§ Brief: Copy each of the items below word for word, keeping every line as it is.

begin

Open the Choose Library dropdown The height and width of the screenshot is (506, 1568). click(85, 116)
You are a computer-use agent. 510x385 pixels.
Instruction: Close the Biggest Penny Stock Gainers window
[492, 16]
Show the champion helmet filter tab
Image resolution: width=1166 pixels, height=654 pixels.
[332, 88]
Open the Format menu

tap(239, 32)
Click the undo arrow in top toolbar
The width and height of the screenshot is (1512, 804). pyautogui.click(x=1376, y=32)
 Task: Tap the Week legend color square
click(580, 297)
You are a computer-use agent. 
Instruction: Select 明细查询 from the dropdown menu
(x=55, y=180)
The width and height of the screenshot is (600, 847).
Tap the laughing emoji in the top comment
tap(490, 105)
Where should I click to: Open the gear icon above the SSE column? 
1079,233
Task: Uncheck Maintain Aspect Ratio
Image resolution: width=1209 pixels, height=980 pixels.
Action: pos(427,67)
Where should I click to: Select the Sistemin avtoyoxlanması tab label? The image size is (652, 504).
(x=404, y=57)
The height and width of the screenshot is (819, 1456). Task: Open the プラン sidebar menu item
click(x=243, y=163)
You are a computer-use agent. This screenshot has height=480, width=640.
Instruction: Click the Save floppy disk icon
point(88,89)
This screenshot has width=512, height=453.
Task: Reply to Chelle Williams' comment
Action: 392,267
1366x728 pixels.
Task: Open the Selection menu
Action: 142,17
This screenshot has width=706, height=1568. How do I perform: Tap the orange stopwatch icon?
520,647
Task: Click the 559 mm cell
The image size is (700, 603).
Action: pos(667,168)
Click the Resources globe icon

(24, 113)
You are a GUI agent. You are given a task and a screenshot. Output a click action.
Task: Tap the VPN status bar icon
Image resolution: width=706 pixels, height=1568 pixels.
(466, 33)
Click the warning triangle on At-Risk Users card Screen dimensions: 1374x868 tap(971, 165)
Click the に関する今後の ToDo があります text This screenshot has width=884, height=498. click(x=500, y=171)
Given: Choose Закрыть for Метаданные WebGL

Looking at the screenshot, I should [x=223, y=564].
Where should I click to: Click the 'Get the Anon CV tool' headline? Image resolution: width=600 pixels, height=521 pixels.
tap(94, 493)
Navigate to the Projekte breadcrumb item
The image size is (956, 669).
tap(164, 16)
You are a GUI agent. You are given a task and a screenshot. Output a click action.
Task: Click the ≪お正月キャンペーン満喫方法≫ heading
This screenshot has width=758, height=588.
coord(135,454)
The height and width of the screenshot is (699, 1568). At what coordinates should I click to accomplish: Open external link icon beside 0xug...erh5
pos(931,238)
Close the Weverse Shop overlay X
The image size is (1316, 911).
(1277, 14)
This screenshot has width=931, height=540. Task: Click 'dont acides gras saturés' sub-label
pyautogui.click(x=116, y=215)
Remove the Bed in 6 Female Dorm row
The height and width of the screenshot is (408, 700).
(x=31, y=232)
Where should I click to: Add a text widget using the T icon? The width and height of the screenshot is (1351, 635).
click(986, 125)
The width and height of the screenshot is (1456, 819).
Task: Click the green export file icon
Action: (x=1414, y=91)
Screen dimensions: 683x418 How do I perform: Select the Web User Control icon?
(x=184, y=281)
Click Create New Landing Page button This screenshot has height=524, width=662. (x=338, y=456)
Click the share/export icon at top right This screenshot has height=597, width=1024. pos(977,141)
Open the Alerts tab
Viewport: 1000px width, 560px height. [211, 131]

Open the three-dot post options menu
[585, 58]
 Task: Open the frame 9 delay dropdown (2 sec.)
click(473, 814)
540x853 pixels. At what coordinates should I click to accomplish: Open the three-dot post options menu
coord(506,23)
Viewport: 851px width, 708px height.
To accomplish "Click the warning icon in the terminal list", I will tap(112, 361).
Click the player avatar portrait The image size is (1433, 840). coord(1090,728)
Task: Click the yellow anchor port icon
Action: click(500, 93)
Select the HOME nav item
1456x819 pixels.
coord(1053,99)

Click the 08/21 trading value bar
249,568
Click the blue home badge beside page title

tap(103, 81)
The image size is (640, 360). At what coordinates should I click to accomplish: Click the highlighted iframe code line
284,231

end

§ Exercise solution:
Open the Choose Library dropdown The height and width of the screenshot is (506, 1568). click(85, 116)
You are a computer-use agent. 510x385 pixels.
Instruction: Close the Biggest Penny Stock Gainers window
[492, 16]
Show the champion helmet filter tab
Image resolution: width=1166 pixels, height=654 pixels.
[332, 88]
Open the Format menu

tap(239, 32)
Click the undo arrow in top toolbar
The width and height of the screenshot is (1512, 804). pyautogui.click(x=1376, y=32)
 Task: Tap the Week legend color square
click(580, 297)
You are a computer-use agent. 
Instruction: Select 明细查询 from the dropdown menu
(x=55, y=180)
The width and height of the screenshot is (600, 847).
Tap the laughing emoji in the top comment
tap(490, 105)
Where should I click to: Open the gear icon above the SSE column? 
1079,233
Task: Uncheck Maintain Aspect Ratio
Image resolution: width=1209 pixels, height=980 pixels.
Action: pos(427,67)
Where should I click to: Select the Sistemin avtoyoxlanması tab label? The image size is (652, 504).
(x=404, y=57)
The height and width of the screenshot is (819, 1456). Task: Open the プラン sidebar menu item
click(x=243, y=163)
You are a computer-use agent. This screenshot has height=480, width=640.
Instruction: Click the Save floppy disk icon
point(88,89)
This screenshot has width=512, height=453.
Task: Reply to Chelle Williams' comment
Action: 392,267
1366x728 pixels.
Task: Open the Selection menu
Action: 142,17
This screenshot has width=706, height=1568. How do I perform: Tap the orange stopwatch icon?
520,647
Task: Click the 559 mm cell
The image size is (700, 603).
Action: pos(667,168)
Click the Resources globe icon

(24, 113)
You are a GUI agent. You are given a task and a screenshot. Output a click action.
Task: Tap the VPN status bar icon
Image resolution: width=706 pixels, height=1568 pixels.
(466, 33)
Click the warning triangle on At-Risk Users card Screen dimensions: 1374x868 tap(971, 165)
Click the に関する今後の ToDo があります text This screenshot has width=884, height=498. click(x=500, y=171)
Given: Choose Закрыть for Метаданные WebGL

Looking at the screenshot, I should [x=223, y=564].
Where should I click to: Click the 'Get the Anon CV tool' headline? Image resolution: width=600 pixels, height=521 pixels.
tap(94, 493)
Navigate to the Projekte breadcrumb item
The image size is (956, 669).
tap(164, 16)
You are a GUI agent. You are given a task and a screenshot. Output a click action.
Task: Click the ≪お正月キャンペーン満喫方法≫ heading
This screenshot has width=758, height=588.
coord(135,454)
The height and width of the screenshot is (699, 1568). At what coordinates should I click to accomplish: Open external link icon beside 0xug...erh5
pos(931,238)
Close the Weverse Shop overlay X
The image size is (1316, 911).
(1277, 14)
This screenshot has width=931, height=540. Task: Click 'dont acides gras saturés' sub-label
pyautogui.click(x=116, y=215)
Remove the Bed in 6 Female Dorm row
The height and width of the screenshot is (408, 700).
(x=31, y=232)
Where should I click to: Add a text widget using the T icon? The width and height of the screenshot is (1351, 635).
click(986, 125)
The width and height of the screenshot is (1456, 819).
Task: Click the green export file icon
Action: (x=1414, y=91)
Screen dimensions: 683x418 How do I perform: Select the Web User Control icon?
(x=184, y=281)
Click Create New Landing Page button This screenshot has height=524, width=662. (x=338, y=456)
Click the share/export icon at top right This screenshot has height=597, width=1024. pos(977,141)
Open the Alerts tab
Viewport: 1000px width, 560px height. [211, 131]

Open the three-dot post options menu
[585, 58]
 Task: Open the frame 9 delay dropdown (2 sec.)
click(473, 814)
540x853 pixels. At what coordinates should I click to accomplish: Open the three-dot post options menu
coord(506,23)
Viewport: 851px width, 708px height.
To accomplish "Click the warning icon in the terminal list", I will tap(112, 361).
Click the player avatar portrait The image size is (1433, 840). coord(1090,728)
Task: Click the yellow anchor port icon
Action: click(500, 93)
Select the HOME nav item
1456x819 pixels.
coord(1053,99)

Click the 08/21 trading value bar
249,568
Click the blue home badge beside page title

tap(103, 81)
The image size is (640, 360). At what coordinates should I click to accomplish: Click the highlighted iframe code line
284,231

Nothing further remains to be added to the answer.